A lot of those messages we need to incorporate into our worldview for survival. Unfortunately, many of those messages are outdated, and continue to run like tapes in our brain. Those outdated tapes may continue to play on loop, and our behaviors, emotions, and thoughts are a product of those repeating messages. The relationships that we get into as adults are, in some part, formed from those outdated tapes. We learn plenty of good things from our parents about relationships; we also learn plenty of things that just don’t help us.

Challenging your family of origin messages, or those negative tapes, is the first step towards awareness and waking up to the fact that those tapes or messages can be changed.

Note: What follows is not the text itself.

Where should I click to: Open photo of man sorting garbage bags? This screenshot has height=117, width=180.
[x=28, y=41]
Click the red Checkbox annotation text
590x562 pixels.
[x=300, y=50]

Specifically, a lot of our ways of thinking about critical issues come from our parents: money, sex, intimacy, gender roles, professional images, how we fight in relationships, and all types of negative behaviors. We incorporate those messages into our experiences, and have varying degrees of awareness about them.

For men, a lot of the messages about stuffing your emotions, the message that “real men don’t cry”, and about learning how to withdraw, come from having learned those behaviors from a parent growing up, often times from a guys dad. When we get conscious of those  messages, we try to fight them, and sometimes succeed, and sometimes don’t. We often live in overcompensation mode, where we’ll “work harder, be better, be kinder, make more money,” and everything against what a parent did originally.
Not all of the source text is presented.